The New Zealand minister for the Civil Service, Dr Jonathan Coleman, was in the UK this week and spoke at New Zealand House about their government reform programme. This focuses on ten measurable results which address complex issues cutting across department boundaries, such as reducing the rate of assaults on children and cutting long-term welfare dependence.
The scale of this reform agenda is striking, and requires a very different way of working. Chief executives in New Zealand have responded innovatively. For example, Paul Reynolds at the Ministry for Environment chairs a new network of agencies to provide coordinated advice to government on natural resources policy. This is supported by the central departments – the Treasury, State Services Commission, and the Department of Prime Minister & Cabinet – which are taking seriously the need for strong corporate leadership. They recently established a joint ‘performance hub’, located in the Treasury, bringing together staff to focus on driving improvements throughout the system.
Until now, chief executive objectives were focused on their own department’s goals. This drove performance and provided clear accountability but reinforced silo tendencies, undermining efforts to tackle complex problems requiring coordination between agencies.
To ensure reforms are not fleeting or cosmetic, the New Zealand government wants them embedded in new legislation, which will empower the new Head of State Services to direct resources and hold chief executives to account for achieving system-wide outcomes.
The New Zealand Civil Service is based in statute – the State Sector Act 1988 – which details the legal obligations and relationships between ministers, chief executives (their department heads), and the State Services Commissioner (a sort of combination of the UK Head of the Civil Service and the Civil Service Commissioners). The reforms are in the State Sector and Public Finance Reform Bill, which is in committee stage in the New Zealand parliament and should become law by the summer.
Why is the use of legislation significant? It achieves two things that the UK might want to learn from.
First, writing legislation requires the government to commit clearly to the changes it wants in the public service. While flexibility is often a virtue, clarity and coherence are also important when it comes to designing the structures of government. The New Zealand reform agenda is prioritised by the governing party from the Prime Minister downwards, and it was developed and supported by the central government departments. The analytical work and research that shaped the legislation is publicly accessible, and parliamentary deliberation means the government has to articulate and defend the changes. Legislation requires the government to show its hand, and to show its working.

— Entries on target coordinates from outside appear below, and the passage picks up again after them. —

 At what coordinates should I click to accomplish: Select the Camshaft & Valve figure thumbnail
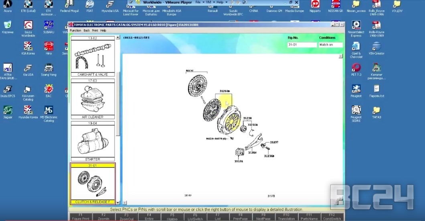[x=93, y=56]
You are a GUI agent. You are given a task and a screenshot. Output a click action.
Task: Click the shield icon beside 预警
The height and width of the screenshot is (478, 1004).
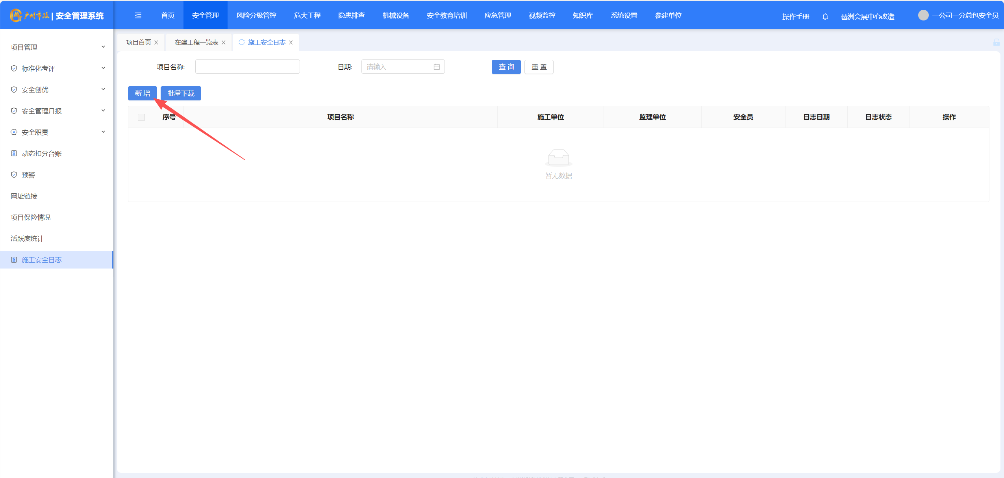[x=14, y=175]
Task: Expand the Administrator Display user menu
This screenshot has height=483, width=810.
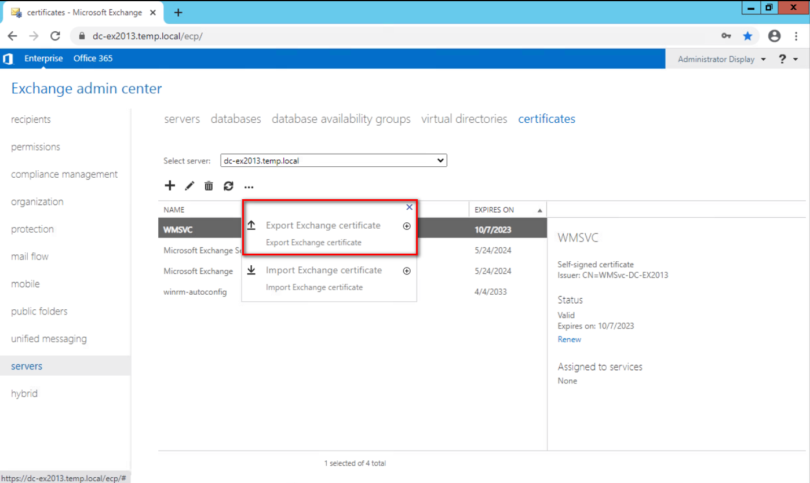Action: coord(721,59)
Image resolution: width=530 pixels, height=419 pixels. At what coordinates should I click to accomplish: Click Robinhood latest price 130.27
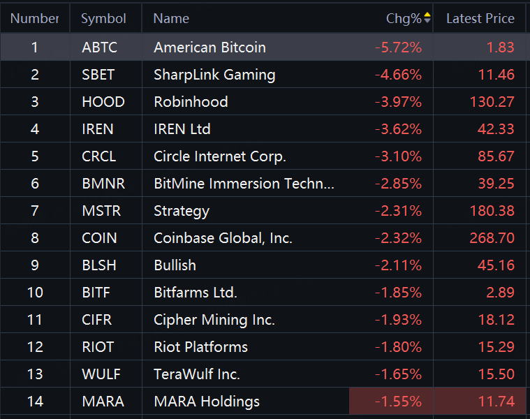point(492,102)
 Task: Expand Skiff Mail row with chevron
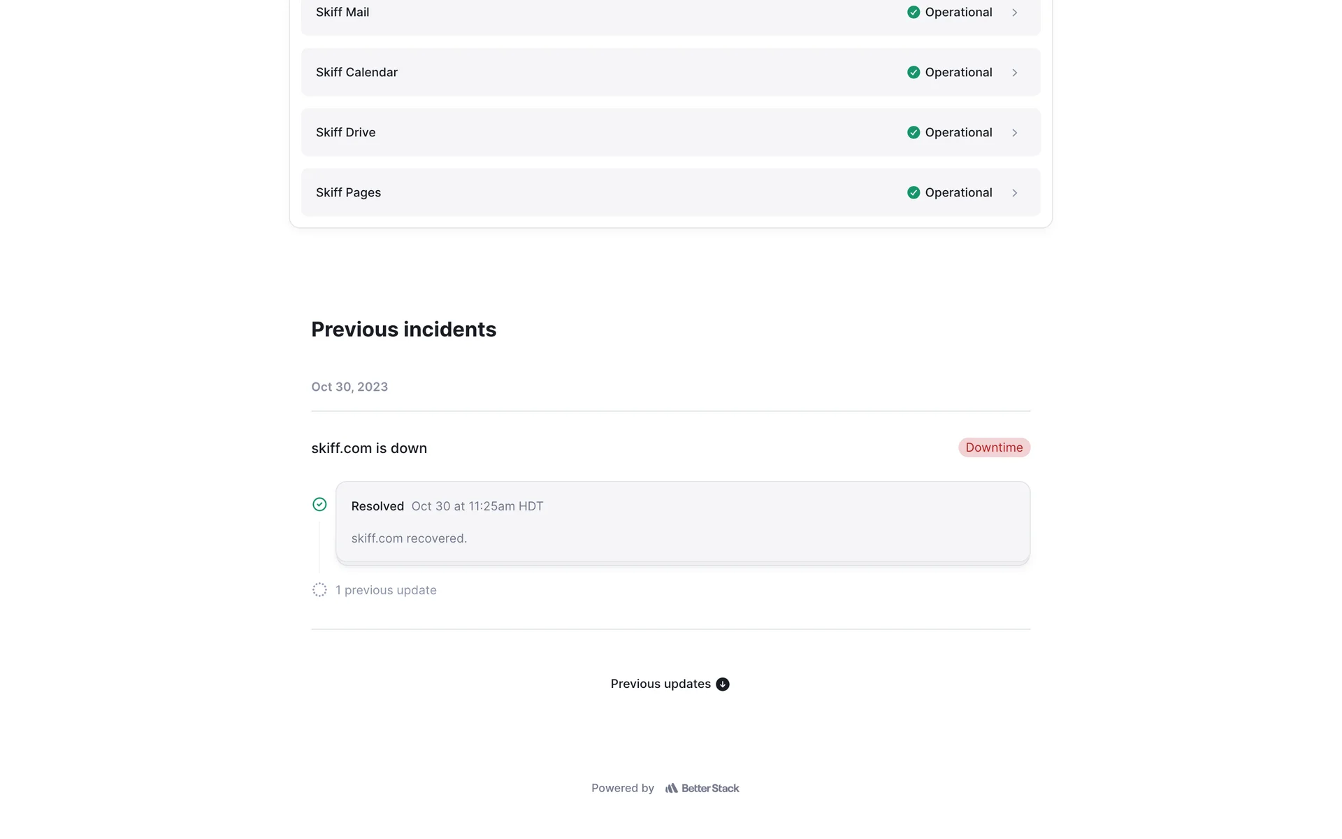1015,13
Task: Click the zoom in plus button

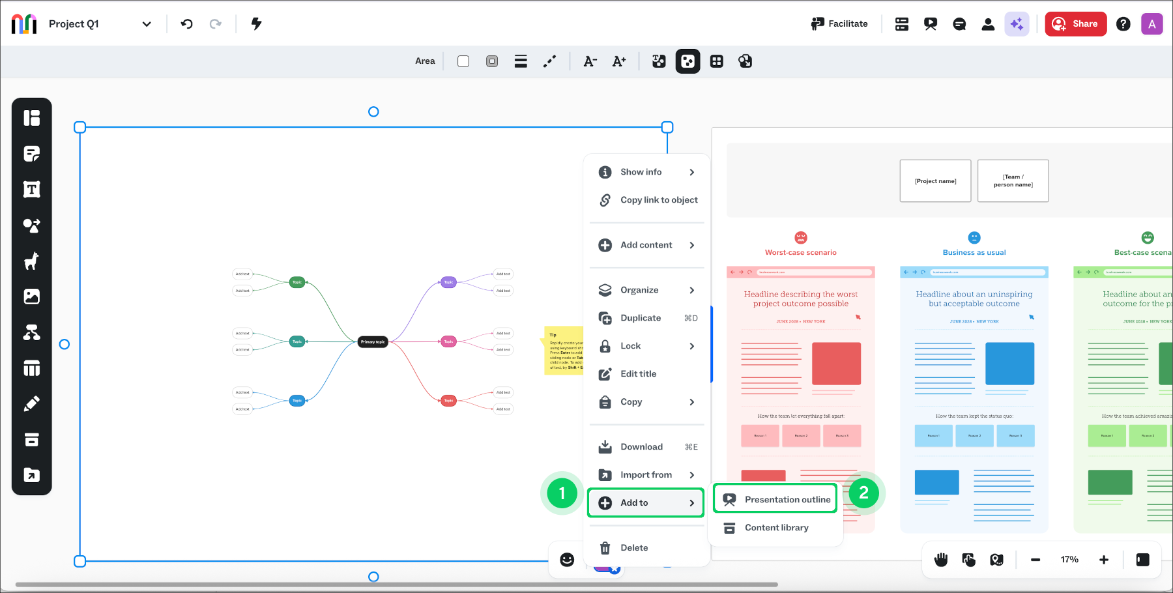Action: click(x=1104, y=560)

Second, setting out key relationships in legislation assists in creating a shared view of where power and accountability reside in the system, and who responds to whom. This does not mean that there will be universal agreement that this is how the system should be structured, but there will hopefully be a better idea of how the system is structured. As our research into the New Zealand and Australian public services showed, the reality is of course more complex than rules alone suggest, but the starting point at least is clear.
In contrast, the starting point for debate in the UK is Yes, Minister. Instead of a clear legislative position, unspoken convention and accepted practice assume a shared understanding of where authority and accountability reside. If this was once true, recent debate suggests it is no longer clear that we are all describing the same Civil Service.
In lieu of clear description, metaphors – often mixed – are deployed to try and describe the relationship between ministers and mandarins. It is a marriage in need of counselling and support to some; to others it is the relationship of a chairman to CEO.
The UK does have its own legislation: the Constitutional Reform and Governance Act 2010 put the civil service on a statutory basis. Yet compared to the New Zealand legislation, this is much more limited and says little about where power, accountability, and responsibility lie. It was passed during the pre-election ‘wash up’ in 2010, and ended up as an omnibus bill with the law for the civil service being squeezed by measures on such diverse areas as the tax status of MPs, how treaties should be ratified, and how votes should be counted in parliamentary elections. The sections concerning the Civil Service avoided the same attention a normal bill would receive.
The Act’s supporters argue it simply placed the accepted status quo on the statute book. Yet as the recent skirmishes between ministers and officials suggest, it is not at all self-evident that the status quo is accepted, or acceptable.
Convention and mutual understanding might have guided us in the past, but certainty that it can do so into the future is misplaced. Perhaps we might learn from our Kiwi colleagues and be prepared to offer more clarity and commitment about what we believe the Civil Service is, and what it should be in the future.